__YOUR GOAL__.
Locate every line in the listing that contains the word "label" and copy each of those lines in full.

__SOURCE DATA__.
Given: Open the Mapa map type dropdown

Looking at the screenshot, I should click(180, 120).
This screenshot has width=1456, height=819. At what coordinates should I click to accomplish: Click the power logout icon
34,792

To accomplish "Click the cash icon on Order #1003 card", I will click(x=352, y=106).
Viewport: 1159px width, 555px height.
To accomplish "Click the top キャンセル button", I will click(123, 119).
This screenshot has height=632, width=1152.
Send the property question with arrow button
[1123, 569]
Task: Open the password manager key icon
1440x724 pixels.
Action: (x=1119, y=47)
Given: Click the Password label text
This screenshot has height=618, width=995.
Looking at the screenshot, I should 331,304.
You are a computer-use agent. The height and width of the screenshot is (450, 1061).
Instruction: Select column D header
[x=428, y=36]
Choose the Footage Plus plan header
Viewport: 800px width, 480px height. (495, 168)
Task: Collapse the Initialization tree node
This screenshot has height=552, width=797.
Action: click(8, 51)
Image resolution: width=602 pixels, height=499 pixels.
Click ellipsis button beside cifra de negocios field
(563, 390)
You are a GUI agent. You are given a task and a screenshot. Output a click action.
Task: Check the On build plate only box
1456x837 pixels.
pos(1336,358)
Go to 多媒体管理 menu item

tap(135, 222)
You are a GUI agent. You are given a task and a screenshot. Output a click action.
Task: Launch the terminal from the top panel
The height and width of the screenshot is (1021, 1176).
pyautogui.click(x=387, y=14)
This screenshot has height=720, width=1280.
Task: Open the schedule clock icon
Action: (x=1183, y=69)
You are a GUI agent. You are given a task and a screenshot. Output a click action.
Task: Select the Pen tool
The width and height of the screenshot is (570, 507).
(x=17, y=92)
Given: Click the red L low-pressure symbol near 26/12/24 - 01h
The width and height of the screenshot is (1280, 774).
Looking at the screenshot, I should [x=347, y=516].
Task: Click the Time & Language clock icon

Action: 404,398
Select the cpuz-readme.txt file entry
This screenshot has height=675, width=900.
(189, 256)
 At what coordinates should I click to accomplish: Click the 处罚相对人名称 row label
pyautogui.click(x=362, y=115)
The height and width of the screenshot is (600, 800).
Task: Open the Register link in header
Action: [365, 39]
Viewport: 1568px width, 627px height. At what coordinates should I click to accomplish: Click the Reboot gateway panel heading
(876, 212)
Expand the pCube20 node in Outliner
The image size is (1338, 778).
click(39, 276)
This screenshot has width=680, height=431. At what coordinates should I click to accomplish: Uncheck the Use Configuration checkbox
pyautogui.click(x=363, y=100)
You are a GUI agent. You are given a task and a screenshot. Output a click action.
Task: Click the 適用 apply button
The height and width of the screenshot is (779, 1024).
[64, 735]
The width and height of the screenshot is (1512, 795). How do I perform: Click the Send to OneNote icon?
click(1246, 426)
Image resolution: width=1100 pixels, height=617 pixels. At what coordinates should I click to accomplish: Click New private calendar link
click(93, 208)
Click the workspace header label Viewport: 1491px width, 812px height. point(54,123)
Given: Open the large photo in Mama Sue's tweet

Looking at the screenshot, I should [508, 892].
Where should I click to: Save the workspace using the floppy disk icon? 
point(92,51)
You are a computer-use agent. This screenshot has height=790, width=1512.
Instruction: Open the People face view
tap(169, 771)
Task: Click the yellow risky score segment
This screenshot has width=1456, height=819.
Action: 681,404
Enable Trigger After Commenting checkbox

__CORRECT RESPONSE__.
Given: Click the Password label text
 At what coordinates should I click to accomplish: Click the 处罚相对人名称 row label
Click the workspace header label Viewport: 1491px width, 812px height. point(54,123)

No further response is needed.